Bass, Berry & Sims attorney Andrea Orr provided insight in two separate outlets, the Nashville Post and Bloomberg BNA, related to the CEO pay ratio disclosure rule that public companies are subject to for the first time this year. Mandated by the Dodd-Frank Act and Securities and Exchange Commission (SEC), the rule requires public companies to disclose the annual total compensation between a company’s CEO and its median average employee in their proxy statements. Disclosures are beginning to be made public, and according to a Mercer survey, companies are likely to take a less-is-more approach with their reporting.
“We don’t expect companies to go into extensive explanations,” noted Andrea, who is advising companies to take more of a minimalistic approach. “However, more well-known companies with large workforces and atypical pay ratios may want to provide additional context,” Andrea continued in the Bloomberg BNA article.
Companies should consider how to communicate internally with their employees about the disclosed ratios, however there shouldn’t be any shock from leadership about what the ratios might look like. “Nobody should really be surprised about what pay ratios are going to look like, but the information is being seen by employees for the first time,” explained Andrea in Bloomberg BNA. Companies may want to prepare “talking points as to why they believe their pay strategies are fair.”

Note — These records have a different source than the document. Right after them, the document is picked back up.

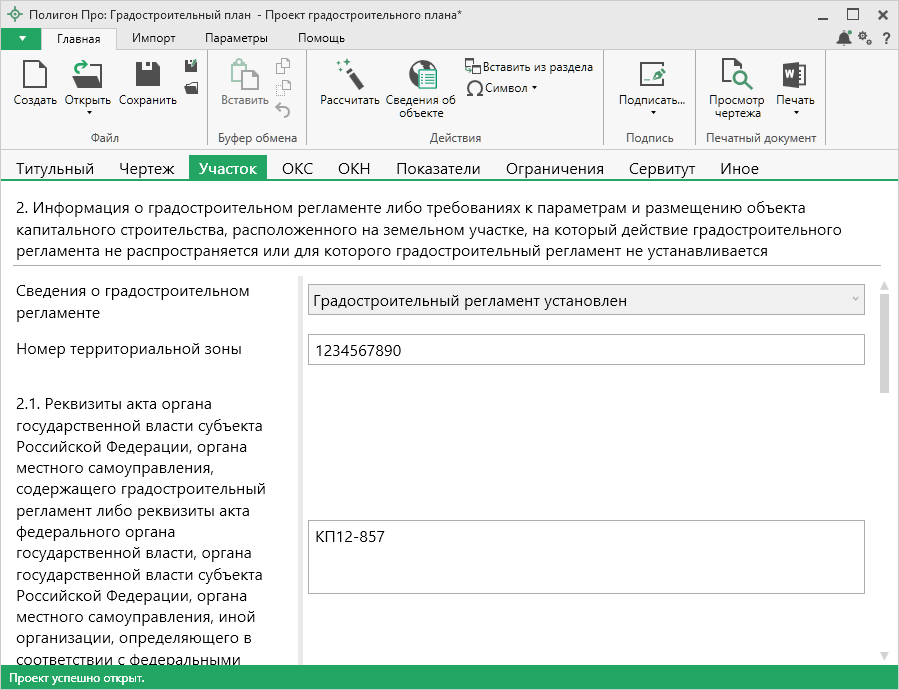899x690 pixels.
Task: Click the Подписать signature icon
Action: (651, 75)
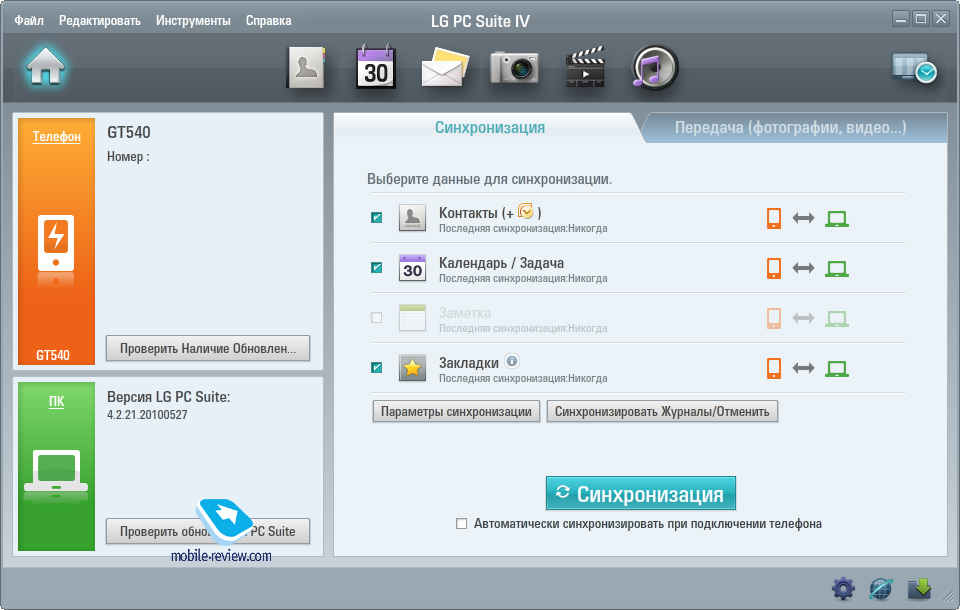Click the Home icon
The image size is (960, 610).
[x=46, y=67]
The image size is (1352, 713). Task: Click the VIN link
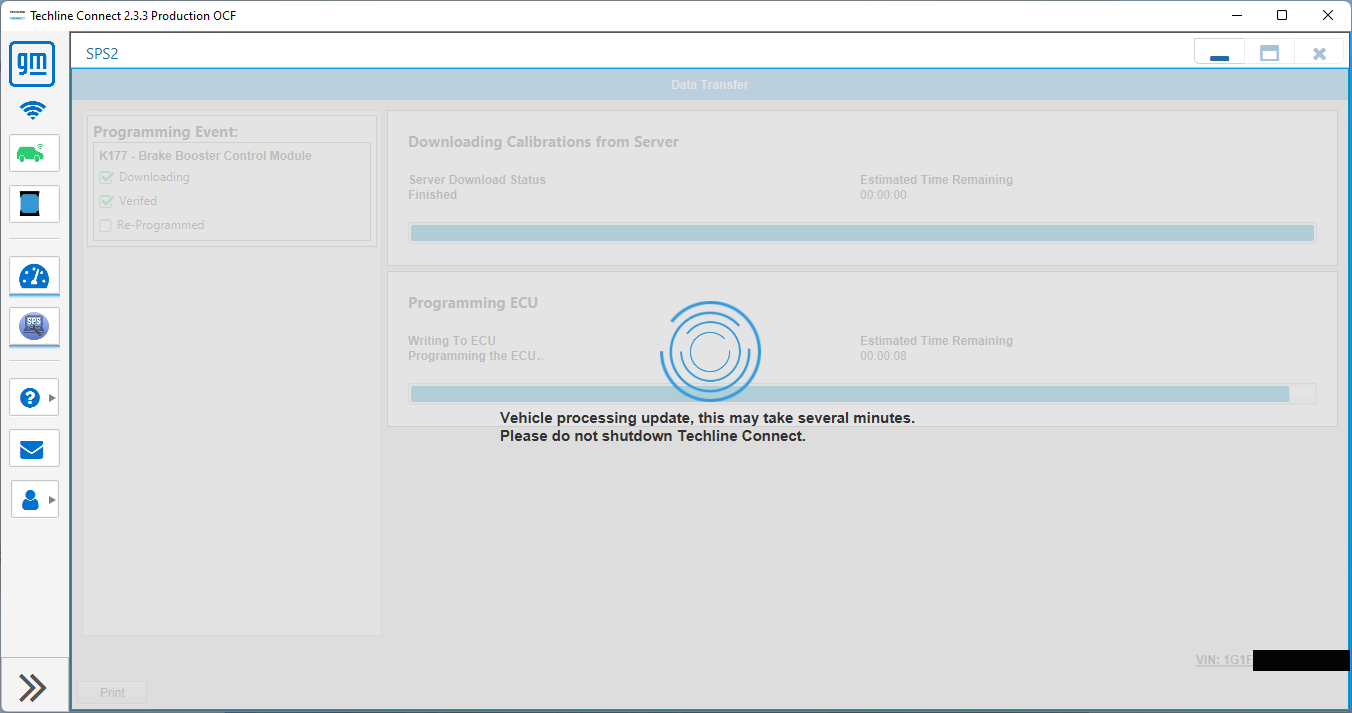1223,660
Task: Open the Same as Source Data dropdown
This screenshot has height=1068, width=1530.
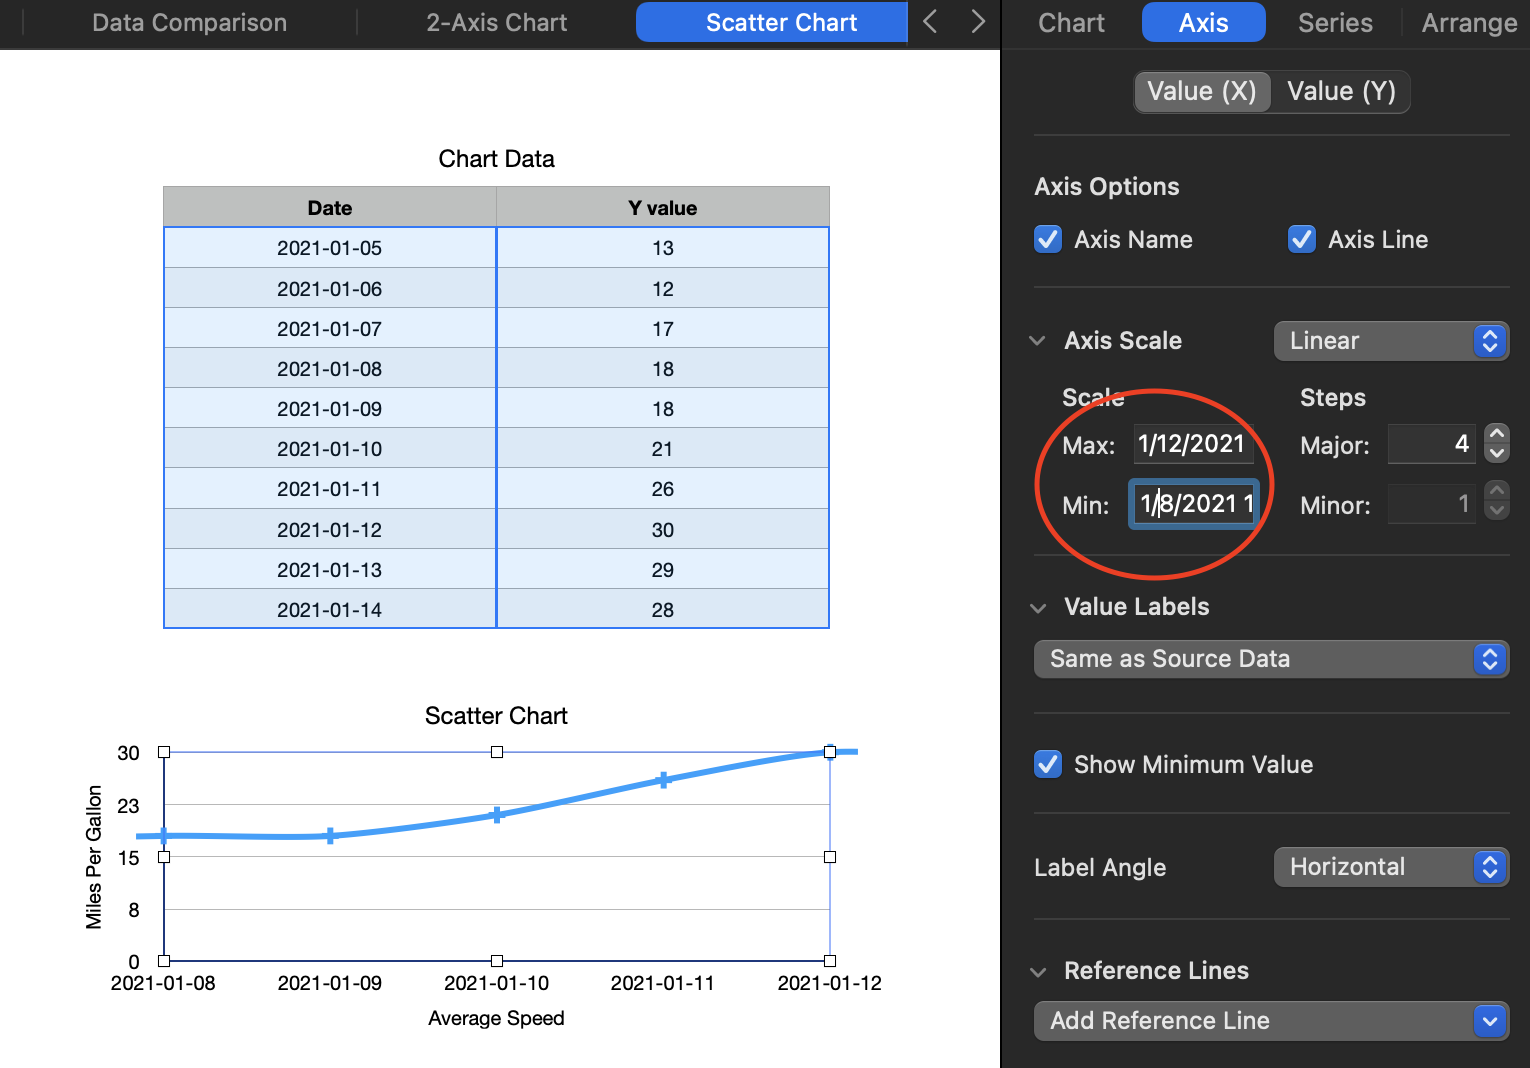Action: point(1270,659)
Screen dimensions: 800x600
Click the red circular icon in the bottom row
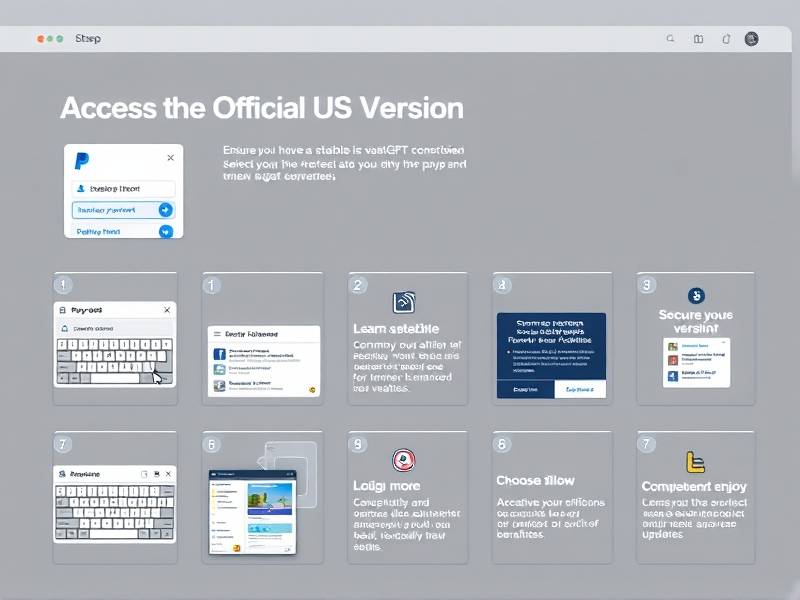(404, 460)
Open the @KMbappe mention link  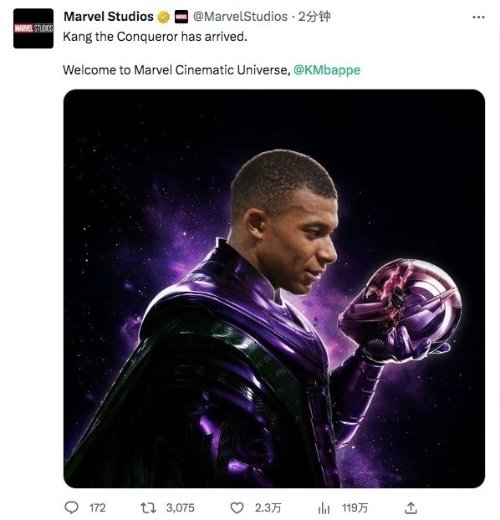[x=327, y=70]
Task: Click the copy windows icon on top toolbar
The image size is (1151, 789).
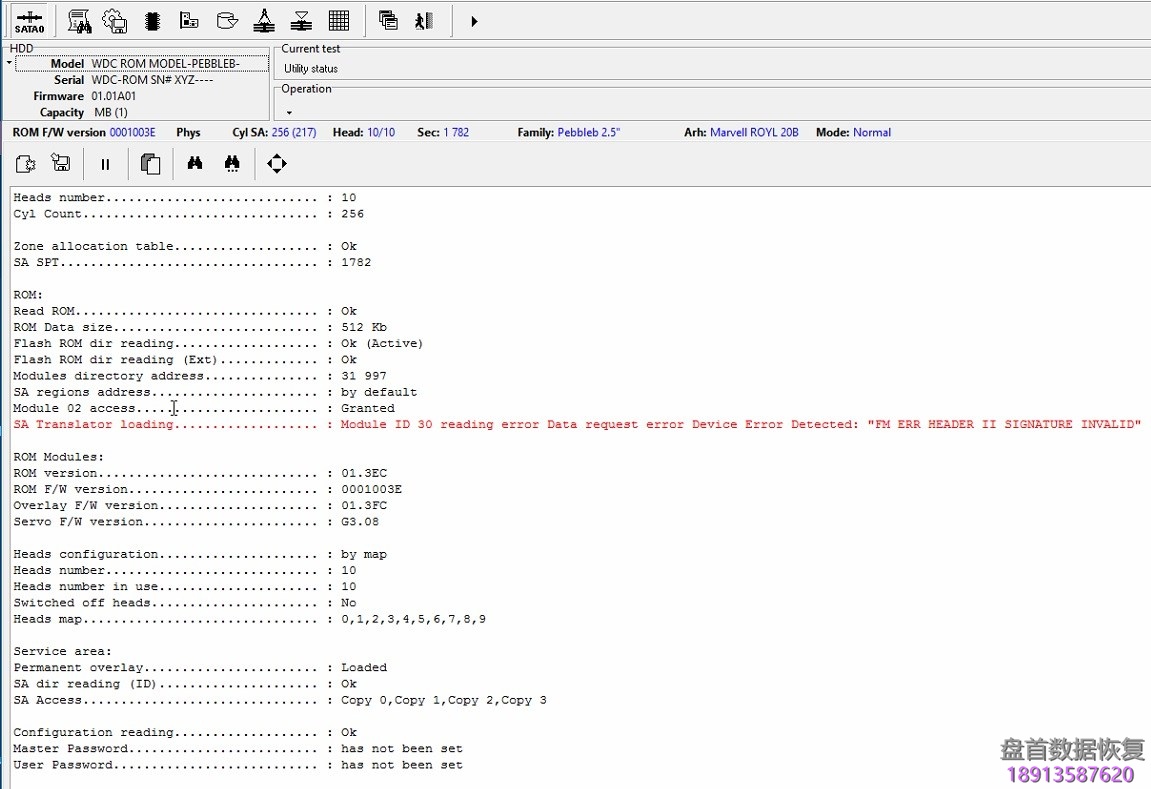Action: pos(386,20)
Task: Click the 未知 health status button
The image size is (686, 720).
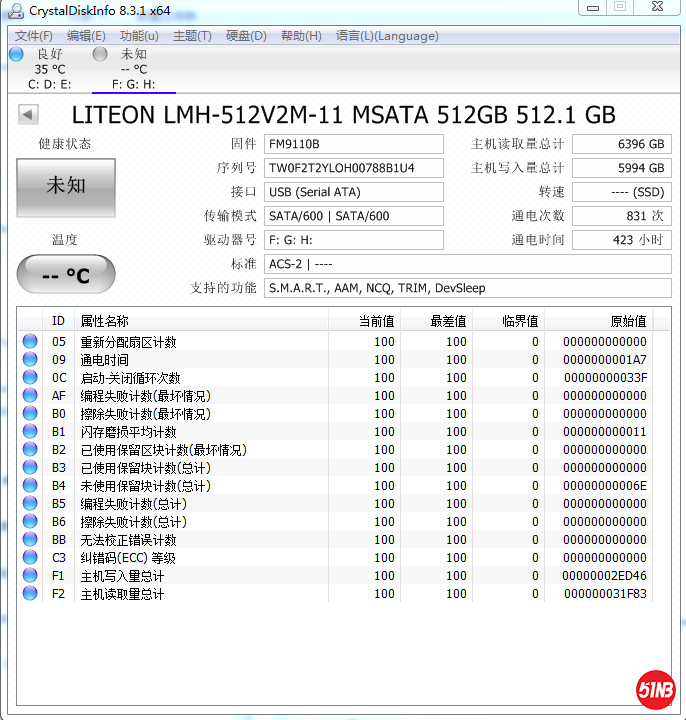Action: (66, 187)
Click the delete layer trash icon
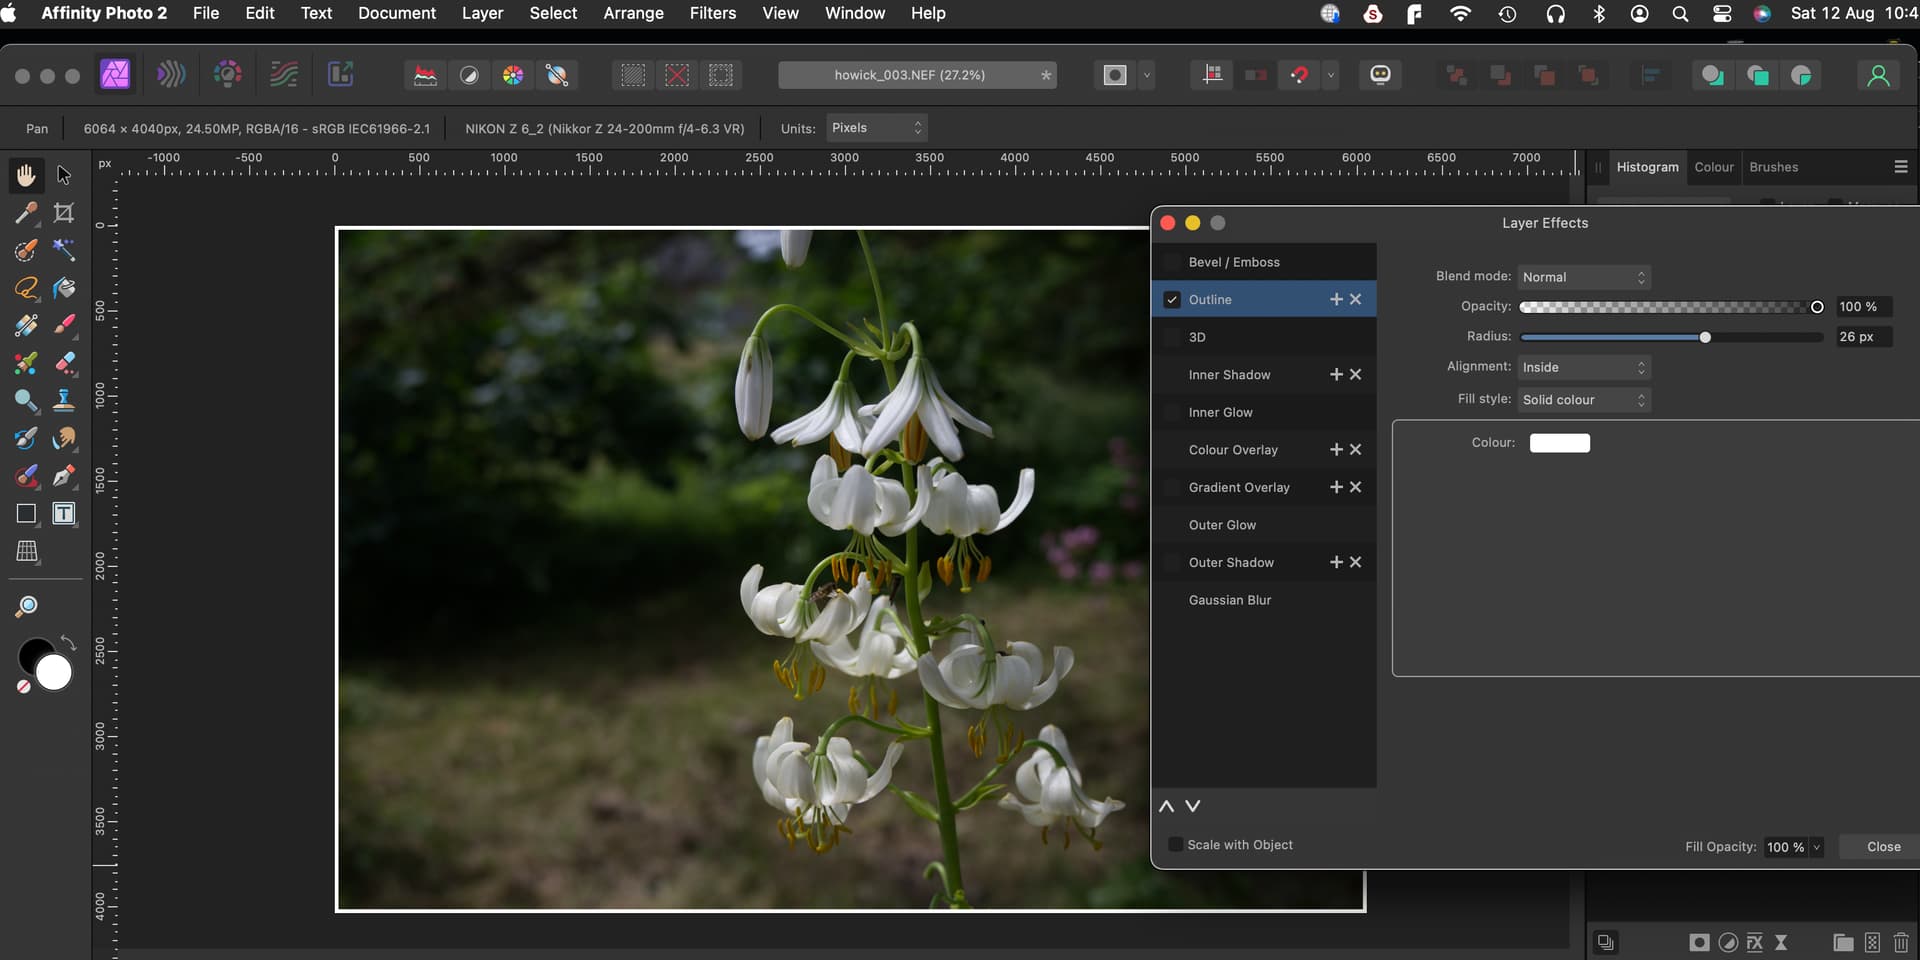 1901,942
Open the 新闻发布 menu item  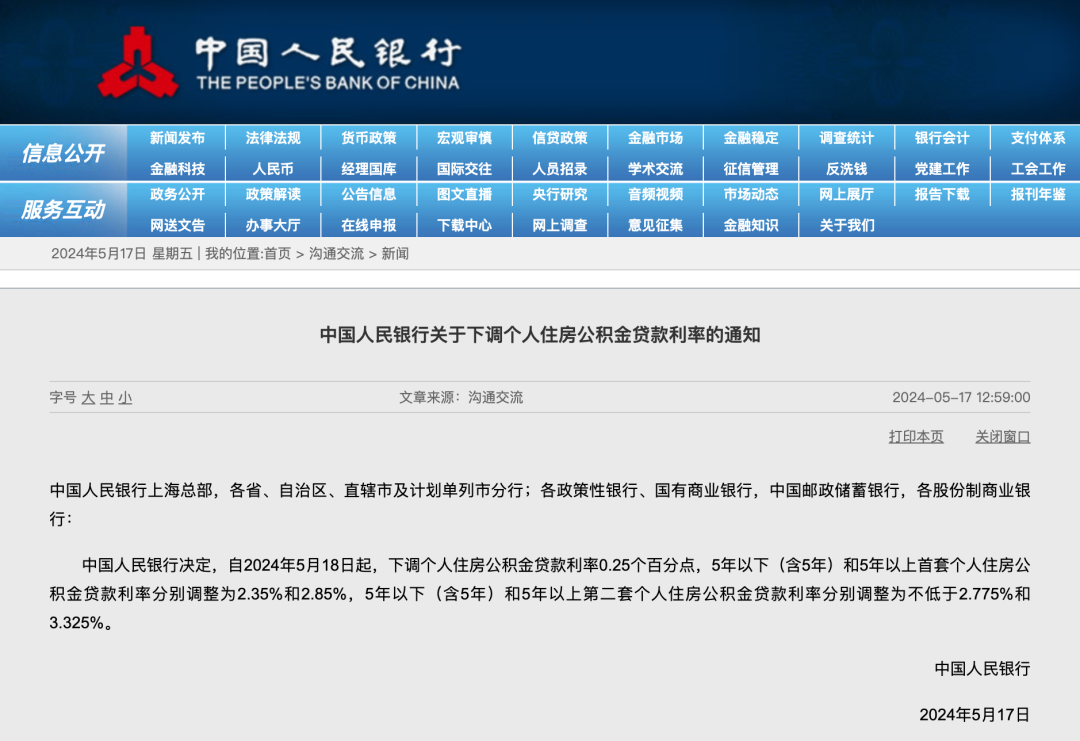click(177, 138)
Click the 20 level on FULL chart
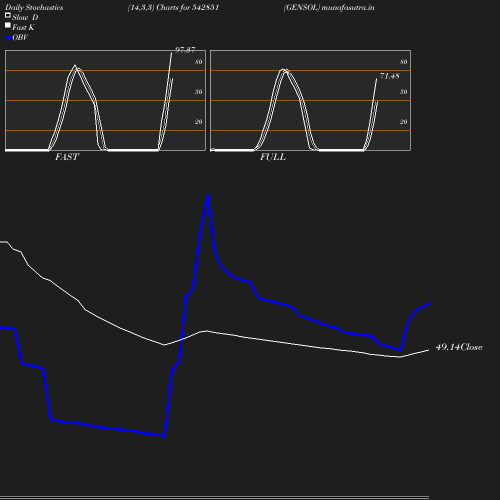This screenshot has height=500, width=500. point(404,122)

In the Nashville Post article, Andrea discusses some potential reactions to the newly available information. Andrea speculates that “labor unions and institutional investors will be keen to use them to push for pay or governance changes … Companies will be interested in their peers’ numbers and we could see some changes in a year or two.”
The Bloomberg BNA article, “Less is More for Companies Reporting CEO-to-Worker Pay Gap,” was published on March 2, 2018.
The Nashville Post article, “The Rules – Pay Ratio Disclosures,” was published in the special Leaders issue released in Spring 2018.